California’s Blue Ocean Gear has created a new type of smart buoy that can track and monitor all types of lost ‘ghost’ fishing gear at sea.
According to its creators, the small, three-pound Blue Ocean buoys are just seven inches in diameter, don’t require any special training to use, and are tough enough to handle the harshest ocean conditions.
What’s more, these smart buoys can also track ocean temperatures, depth, movement, even how much has been caught.
Ghost fishing gear are nothing but lost fishing nets, lines or pots that linger in the oceans for a considerable time before breaking-up.
It’s estimated that about 640,000 metric tons of ghost nets are generated each year and these cause a slow death to countless marine creatures and financial losses to fishermen.
Blue Ocean Gear is hoping to change this with its new smart buoys that can track and monitor all types of deployed gear and report its location directly to a cell phone or website.
“All the information is collected in a database,” notes company founder and CEO Kortney Opshaug. “We have both a mobile app that you can access from your phone or a web interface that allows you to see more of the data, charts and things like that.”

● Records supplied:
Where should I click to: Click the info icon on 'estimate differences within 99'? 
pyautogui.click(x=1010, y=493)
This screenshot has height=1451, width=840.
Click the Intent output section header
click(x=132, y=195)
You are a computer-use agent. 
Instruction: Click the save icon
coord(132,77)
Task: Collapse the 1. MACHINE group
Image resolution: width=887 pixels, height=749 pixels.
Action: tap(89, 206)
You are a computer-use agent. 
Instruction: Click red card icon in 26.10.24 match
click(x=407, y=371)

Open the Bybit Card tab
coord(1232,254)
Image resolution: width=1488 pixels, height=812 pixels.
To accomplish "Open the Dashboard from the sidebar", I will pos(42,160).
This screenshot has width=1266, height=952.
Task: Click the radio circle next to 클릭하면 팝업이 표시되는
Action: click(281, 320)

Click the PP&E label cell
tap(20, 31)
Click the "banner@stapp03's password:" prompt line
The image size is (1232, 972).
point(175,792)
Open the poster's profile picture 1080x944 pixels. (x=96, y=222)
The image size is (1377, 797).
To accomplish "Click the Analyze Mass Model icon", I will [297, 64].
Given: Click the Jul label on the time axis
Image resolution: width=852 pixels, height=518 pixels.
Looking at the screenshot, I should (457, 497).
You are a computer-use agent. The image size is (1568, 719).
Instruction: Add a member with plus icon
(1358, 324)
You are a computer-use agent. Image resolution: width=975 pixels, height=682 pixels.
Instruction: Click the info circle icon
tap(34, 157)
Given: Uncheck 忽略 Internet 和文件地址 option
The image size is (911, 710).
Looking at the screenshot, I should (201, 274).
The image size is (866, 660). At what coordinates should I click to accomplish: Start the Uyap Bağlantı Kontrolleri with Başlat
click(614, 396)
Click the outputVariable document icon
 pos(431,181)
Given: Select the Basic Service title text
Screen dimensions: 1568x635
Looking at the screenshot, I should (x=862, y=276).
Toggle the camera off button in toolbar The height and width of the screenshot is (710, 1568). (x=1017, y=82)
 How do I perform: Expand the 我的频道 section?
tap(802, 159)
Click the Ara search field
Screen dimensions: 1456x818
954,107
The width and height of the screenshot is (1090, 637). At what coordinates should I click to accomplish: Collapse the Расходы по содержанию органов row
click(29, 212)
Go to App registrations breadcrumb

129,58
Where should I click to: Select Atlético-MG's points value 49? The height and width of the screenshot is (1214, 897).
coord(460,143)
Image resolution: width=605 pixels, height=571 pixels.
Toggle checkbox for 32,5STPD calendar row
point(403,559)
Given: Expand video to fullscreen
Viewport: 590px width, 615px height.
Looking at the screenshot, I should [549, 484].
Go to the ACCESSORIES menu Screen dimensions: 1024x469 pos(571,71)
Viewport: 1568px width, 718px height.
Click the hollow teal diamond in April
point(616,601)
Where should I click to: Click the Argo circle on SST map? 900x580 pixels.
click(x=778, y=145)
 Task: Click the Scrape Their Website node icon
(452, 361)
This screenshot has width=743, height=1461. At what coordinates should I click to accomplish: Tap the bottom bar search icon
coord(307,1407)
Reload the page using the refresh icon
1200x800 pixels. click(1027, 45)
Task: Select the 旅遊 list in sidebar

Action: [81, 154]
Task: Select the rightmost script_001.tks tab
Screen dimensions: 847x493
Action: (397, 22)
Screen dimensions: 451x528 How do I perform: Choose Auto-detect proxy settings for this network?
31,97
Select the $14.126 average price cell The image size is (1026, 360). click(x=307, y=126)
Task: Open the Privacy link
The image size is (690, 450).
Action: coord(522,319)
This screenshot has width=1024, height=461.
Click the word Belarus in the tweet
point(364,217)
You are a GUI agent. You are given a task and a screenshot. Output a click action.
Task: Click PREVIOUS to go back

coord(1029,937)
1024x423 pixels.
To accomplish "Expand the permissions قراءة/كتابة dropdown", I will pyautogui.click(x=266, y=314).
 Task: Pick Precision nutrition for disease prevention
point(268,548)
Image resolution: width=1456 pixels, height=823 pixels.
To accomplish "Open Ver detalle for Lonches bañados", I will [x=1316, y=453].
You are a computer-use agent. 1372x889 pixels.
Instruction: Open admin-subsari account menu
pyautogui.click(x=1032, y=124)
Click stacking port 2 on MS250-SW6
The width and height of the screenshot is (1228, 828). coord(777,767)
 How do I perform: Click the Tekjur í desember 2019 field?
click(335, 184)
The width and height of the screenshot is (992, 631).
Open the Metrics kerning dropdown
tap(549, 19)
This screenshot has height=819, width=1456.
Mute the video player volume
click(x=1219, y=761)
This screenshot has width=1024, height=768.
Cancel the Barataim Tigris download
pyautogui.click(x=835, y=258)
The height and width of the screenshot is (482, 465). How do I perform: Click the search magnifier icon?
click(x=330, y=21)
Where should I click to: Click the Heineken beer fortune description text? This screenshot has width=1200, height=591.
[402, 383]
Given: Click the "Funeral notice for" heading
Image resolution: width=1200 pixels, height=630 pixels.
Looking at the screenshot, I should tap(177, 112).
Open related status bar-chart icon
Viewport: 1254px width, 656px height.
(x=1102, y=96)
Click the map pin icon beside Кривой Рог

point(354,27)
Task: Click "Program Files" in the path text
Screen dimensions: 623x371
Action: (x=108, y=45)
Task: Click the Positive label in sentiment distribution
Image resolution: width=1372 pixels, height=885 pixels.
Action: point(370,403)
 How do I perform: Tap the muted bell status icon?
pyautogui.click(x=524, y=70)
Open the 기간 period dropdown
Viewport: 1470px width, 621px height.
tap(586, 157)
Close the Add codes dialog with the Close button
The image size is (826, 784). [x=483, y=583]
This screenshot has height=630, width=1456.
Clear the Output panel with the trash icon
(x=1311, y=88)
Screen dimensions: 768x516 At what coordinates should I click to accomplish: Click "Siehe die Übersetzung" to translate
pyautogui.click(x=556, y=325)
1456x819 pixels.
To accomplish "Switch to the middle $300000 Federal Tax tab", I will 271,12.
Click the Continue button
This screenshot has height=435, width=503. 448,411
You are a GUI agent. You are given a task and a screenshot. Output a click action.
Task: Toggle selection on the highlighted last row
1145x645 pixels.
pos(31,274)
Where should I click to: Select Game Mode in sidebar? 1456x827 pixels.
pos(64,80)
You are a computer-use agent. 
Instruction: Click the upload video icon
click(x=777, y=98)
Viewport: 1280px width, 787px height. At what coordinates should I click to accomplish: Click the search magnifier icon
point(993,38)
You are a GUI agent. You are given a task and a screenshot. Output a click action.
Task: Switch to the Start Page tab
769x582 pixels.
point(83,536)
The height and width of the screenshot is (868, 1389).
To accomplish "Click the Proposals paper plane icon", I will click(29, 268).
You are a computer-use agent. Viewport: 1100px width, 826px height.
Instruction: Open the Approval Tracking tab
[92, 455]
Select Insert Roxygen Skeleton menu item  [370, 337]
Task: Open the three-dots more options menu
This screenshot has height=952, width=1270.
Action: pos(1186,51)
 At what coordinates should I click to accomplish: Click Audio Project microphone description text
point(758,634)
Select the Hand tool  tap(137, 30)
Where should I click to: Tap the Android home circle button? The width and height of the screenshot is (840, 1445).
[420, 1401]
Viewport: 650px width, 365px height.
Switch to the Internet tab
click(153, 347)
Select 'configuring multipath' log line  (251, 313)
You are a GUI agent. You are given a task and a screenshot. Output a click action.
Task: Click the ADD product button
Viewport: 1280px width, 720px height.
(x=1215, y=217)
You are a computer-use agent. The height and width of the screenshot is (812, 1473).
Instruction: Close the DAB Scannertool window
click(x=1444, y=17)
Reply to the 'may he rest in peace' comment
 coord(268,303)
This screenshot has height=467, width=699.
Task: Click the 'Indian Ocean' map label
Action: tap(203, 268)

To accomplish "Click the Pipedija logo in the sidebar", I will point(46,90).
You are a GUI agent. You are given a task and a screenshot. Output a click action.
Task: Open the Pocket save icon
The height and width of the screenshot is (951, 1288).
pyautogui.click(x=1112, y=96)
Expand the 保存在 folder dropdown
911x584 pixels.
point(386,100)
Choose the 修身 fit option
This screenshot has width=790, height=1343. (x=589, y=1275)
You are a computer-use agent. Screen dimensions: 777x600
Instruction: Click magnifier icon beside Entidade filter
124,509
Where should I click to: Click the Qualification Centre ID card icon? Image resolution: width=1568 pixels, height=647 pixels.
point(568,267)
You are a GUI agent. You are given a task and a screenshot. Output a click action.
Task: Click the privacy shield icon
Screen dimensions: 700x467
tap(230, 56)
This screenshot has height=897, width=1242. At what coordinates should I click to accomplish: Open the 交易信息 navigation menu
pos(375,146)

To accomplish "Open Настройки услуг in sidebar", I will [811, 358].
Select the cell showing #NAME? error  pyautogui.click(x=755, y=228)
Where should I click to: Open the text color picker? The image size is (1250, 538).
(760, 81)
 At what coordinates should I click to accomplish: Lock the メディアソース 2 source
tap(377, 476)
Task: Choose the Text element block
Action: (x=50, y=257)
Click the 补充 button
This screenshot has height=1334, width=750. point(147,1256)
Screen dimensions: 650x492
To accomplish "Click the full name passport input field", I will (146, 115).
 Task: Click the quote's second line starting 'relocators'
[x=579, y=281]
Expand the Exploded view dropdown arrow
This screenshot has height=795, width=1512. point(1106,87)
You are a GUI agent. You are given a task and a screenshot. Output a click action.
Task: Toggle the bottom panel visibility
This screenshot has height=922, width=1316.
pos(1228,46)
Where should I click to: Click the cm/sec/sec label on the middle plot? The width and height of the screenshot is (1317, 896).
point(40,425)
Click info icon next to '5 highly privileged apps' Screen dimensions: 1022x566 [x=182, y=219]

● Tasks to carry out:
[1] According to the smart buoy article, what kinds of lost gear count as ghost fishing gear? List them all.
[2] Resume the smart buoy article after its final sentence, which ends with "charts and things like that."
The data is not needed for the tasks.

● Results of the tasks:
[1] Fishing nets, lines, and pots.

[2]
“Most of the buoys have satellite transmission, but some also have radio transmission and we’re working more and more with that. They’re slightly more cost effective, and we can create networks out on the water that are talking to one another.”
The smart buoys, which first hit the water in 2015, were tested by two vessels during the 2020-2021 golden king crab season in the Aleutian Islands to help refine the software and communications settings.
The automated system identified several pieces of errant gear, including a line that had severed. It allowed the recovery in real time of nearly 100 pounds of floats and lines that would otherwise have been lost.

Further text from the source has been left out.